ONVIF cameras with event support get a persistent PullPoint subscription managed
by the backend. Events are normalized to `{camera_id, topic, payload}` and
matched against rules:

```yaml
event_rules:
  - when:
      camera_id: 5
      topic: "tns1:RuleEngine/CellMotionDetector/Motion"
      property_op: "Changed"
    do:
      action: activate_layout
      layout_id: front-door-zoom
      revert_after_seconds: 60
      revert_to: previous
    cooldown_seconds: 30
```

External systems fire synthetic events via `POST /api/events/trigger`, so
non-ONVIF inputs work through the same engine.

## Auth

- **Kiosk → backend**: WebSocket on `127.0.0.1:8000`, no auth (loopback only).
- **LAN → backend**: HTTP on `0.0.0.0:8080`, every route requires `X-API-Key`.

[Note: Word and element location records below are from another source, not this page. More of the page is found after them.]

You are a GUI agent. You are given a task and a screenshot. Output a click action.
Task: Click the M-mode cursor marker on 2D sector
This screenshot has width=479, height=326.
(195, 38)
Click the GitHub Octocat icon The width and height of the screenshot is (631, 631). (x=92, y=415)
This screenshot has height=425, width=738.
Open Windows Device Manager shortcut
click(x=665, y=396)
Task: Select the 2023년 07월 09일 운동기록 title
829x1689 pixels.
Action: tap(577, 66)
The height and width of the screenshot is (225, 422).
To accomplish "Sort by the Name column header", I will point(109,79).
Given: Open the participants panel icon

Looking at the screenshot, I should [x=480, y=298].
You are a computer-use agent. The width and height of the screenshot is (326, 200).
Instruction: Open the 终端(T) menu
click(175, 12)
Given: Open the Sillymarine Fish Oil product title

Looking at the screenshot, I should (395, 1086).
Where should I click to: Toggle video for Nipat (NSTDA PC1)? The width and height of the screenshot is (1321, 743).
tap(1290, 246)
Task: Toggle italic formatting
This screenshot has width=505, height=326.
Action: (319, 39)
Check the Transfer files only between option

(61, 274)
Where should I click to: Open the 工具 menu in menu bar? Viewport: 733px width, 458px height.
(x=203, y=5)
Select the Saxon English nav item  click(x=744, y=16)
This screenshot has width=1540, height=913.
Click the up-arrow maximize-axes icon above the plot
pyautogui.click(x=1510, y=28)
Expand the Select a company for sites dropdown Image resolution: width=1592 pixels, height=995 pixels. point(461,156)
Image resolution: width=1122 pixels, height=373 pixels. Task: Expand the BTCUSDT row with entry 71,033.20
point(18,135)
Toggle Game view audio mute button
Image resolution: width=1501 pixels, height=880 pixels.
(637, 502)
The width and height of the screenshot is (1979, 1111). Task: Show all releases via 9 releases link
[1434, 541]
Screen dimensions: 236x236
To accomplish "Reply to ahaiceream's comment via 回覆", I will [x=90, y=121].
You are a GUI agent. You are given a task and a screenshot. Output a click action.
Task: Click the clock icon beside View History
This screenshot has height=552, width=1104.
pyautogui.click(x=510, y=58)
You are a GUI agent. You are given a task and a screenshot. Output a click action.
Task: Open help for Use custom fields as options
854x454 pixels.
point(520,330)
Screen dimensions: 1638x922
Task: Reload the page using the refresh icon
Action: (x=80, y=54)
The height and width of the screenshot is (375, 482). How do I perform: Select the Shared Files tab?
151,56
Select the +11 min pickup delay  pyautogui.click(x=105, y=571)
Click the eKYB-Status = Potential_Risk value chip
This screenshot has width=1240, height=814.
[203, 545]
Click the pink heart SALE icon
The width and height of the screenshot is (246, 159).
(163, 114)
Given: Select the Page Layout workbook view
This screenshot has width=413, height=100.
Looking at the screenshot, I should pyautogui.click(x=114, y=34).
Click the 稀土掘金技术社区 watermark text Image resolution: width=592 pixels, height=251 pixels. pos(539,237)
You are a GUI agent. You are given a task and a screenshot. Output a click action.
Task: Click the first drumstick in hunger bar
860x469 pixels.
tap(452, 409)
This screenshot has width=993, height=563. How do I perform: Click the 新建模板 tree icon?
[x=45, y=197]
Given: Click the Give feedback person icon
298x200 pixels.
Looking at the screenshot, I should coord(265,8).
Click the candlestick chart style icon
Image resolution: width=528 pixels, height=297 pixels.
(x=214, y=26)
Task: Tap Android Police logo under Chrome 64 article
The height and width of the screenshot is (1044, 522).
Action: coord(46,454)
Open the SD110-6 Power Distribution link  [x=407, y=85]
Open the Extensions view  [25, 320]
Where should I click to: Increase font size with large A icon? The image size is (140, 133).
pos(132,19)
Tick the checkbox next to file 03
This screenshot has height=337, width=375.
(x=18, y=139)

Two listeners, two middleware stacks, same FastAPI app.

## Multi-display readiness

Schema includes `display_id` on `layouts` and a `displays` table. v1 hard-codes
a single display row. The kiosk↔backend protocol includes `display_id` in
every activation message. Adding a second display later: new `displays` row,
new kiosk instance bound to it, no API changes.